EXCERPT TO READ ::
# # # #

This is what one of my children said years ago when we drove by a military cemetery. Row after row of stone people, standing on mounds of dirt, covering the flag-draped coffins of real people. Real people now numbering 2,822 in this war that is beyond catastrophic. Almost 2,600 of these are U.S. soldiers.
Thousands of Iraqis are dying each month. Coalition troops are perceived not as liberators of grateful Iraqis free at last from the grip of a tyrant. Instead, we are occupiers and our incursion has unleashed sectarian violence that shows no sign of abating. Life is so bad in Iraq that its citizens long for the days when Saddam Hussein was in power.
Just last week, in testimony before the Senate Armed Services Committee, U.S. commander for the Middle East Gen. John Abizaid uttered the reality-"civil war." This must strike revulsion in Donald Rumsfeld, that pompous war pimp who is denying he ever painted a rosy picture of war. Certainly, George Bush couldn't have been pleased with Abizaid's admission. After all, in nearly every speech the puppet president reads, he says "total victory" over and over to his hypnotized base while so many "apathetics" tune to America's next top something or other.
Meanwhile, George is vacationing in Crawford. While charging a hill during an almost hour-and-a-half bicycle ride, the president yelled, "Air assault!" As our troops ride in poorly armored vehicles susceptible countless times a day to improvised explosive devices, George, surrounded by Secret Service agents, is impersonating a soldier on his 1,600 acre ranch.
His new neighbor, Cindy Sheehan has returned to Crawford, hoping to ask, face to face, the question she posed last year when she sparked the antiwar movement: "For what noble cause did my son Casey die in Iraq?"
White House press Secretary Tony Snow, in Crawford with Bush, was talking to reporters about Israel and Lebanon when someone said: "What are the plans for either meeting or not meeting with Cindy Sheehan?"
Snow's dismissive answer characterizes the condescension of the Bush Administration. "I would advise her to bring water, Gatorade, or both." One of the reporters should have reminded Snow about his first televised briefing when he assumed his post-Fox News assignment. Tony wept while discussing his recovery from cancer and that his mother died from the same disease when he was 17. Seems Tony becomes emotional when he talks about his own misfortune, a bout with an illness from which his physicians say he has completely recovered. For Cindy Sheehan, who suffers a loss for which there is no healing, he shows not a scrap of compassion-only the flip suggestion, let her drink "water" and "Gatorade."
It is Tony who requires his liquids. He has to be dehydrated after the long bicycle ride with his boss. And from all the tears he's cried over the lemons life has tossed his way.
As the Bush team vacations in Texas, they occasionally appear in suits to convince us that they respect the seriousness, if not the dead, of their foreign policy cauldron.
To each, I quote Dr. Elton Trueblood: "A man has made at least a start on discovering the meaning of human life when he plants shade trees under which he knows full well he will never sit."
Bush should be planting shade trees for Cindy Sheehan in Crawford. Sadly, George won't. Instead, he may clear a little brush on his property and again ride his bike with shouts of "air assault" while the Middle East boils and those of us who mourn the dead and the dead to come wonder what country will next feel the wrath of his ice-cold heart.
"Look at all the stone people." There will be many more before George Bush leaves office.

# # # #

Stored data entries ::
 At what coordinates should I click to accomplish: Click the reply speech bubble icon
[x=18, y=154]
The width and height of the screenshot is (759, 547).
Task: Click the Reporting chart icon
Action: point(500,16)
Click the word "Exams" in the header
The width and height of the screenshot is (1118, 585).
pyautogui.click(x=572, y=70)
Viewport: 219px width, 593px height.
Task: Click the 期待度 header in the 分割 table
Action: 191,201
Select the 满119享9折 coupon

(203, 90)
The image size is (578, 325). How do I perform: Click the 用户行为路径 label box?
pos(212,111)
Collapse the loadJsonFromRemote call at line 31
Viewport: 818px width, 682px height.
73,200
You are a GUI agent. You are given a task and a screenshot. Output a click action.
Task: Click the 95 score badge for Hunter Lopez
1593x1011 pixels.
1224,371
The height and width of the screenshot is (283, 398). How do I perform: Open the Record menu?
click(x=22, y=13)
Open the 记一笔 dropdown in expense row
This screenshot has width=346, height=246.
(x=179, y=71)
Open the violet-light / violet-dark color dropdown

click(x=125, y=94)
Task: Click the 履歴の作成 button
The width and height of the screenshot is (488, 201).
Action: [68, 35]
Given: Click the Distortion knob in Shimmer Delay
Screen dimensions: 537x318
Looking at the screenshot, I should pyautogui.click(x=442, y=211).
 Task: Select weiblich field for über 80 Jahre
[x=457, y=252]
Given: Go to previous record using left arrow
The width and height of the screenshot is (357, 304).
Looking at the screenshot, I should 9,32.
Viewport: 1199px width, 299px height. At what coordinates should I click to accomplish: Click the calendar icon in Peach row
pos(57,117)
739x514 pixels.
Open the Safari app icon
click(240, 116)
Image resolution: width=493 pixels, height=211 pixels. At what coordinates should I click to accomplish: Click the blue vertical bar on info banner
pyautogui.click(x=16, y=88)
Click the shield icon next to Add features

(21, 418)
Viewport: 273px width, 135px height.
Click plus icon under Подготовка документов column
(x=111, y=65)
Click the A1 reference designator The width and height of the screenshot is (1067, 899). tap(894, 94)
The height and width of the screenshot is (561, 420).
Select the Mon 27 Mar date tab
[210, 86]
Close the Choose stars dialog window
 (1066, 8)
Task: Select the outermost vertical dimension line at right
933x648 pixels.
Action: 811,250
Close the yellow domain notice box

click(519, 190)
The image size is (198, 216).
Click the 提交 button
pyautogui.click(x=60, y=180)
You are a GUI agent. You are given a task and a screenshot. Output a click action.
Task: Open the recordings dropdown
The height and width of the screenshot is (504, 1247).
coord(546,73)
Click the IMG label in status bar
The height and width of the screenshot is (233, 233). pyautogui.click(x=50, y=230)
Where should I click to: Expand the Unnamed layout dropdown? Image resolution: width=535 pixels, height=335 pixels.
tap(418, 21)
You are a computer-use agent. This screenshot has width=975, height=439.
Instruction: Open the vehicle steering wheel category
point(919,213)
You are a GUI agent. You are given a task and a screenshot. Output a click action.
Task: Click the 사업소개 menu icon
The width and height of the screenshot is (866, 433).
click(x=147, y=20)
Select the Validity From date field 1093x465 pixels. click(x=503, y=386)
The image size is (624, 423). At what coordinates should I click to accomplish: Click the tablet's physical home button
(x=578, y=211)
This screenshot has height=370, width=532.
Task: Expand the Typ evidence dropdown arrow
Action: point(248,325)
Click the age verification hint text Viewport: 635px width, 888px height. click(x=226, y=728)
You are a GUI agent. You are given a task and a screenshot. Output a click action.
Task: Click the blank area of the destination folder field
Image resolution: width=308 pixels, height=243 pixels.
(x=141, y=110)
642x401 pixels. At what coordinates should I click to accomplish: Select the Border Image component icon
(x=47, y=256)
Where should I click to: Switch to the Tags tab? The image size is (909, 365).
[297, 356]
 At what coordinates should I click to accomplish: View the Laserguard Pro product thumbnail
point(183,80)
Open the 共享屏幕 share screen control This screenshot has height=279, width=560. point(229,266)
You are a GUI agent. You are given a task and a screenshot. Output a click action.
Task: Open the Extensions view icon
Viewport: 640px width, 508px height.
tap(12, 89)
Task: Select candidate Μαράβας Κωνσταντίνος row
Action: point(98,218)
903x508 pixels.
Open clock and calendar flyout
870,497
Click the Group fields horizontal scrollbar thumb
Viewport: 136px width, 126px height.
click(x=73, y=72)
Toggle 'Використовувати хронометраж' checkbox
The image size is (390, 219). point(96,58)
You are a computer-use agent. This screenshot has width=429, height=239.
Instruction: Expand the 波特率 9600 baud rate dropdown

# # # #

PARTS OF THE EXERCISE ::
(a) In the Iraq war column, what did the president yell while charging a hill on his bicycle ride?
(b) Name every person the Iraq war column identifies by name.
(c) Repeat the passage of the Iraq war column starting with "Bush should be" and going on through "Bush leaves office.".
Rely only on the Iraq war column, not on the listing or any outside knowledge.

ANSWERS BELOW ::
(a) He yelled, "Air assault!"

(b) Saddam Hussein, John Abizaid, Donald Rumsfeld, George Bush, Cindy Sheehan, Casey, Tony Snow, Elton Trueblood

(c)
Bush should be planting shade trees for Cindy Sheehan in Crawford. Sadly, George won't. Instead, he may clear a little brush on his property and again ride his bike with shouts of "air assault" while the Middle East boils and those of us who mourn the dead and the dead to come wonder what country will next feel the wrath of his ice-cold heart.
"Look at all the stone people." There will be many more before George Bush leaves office.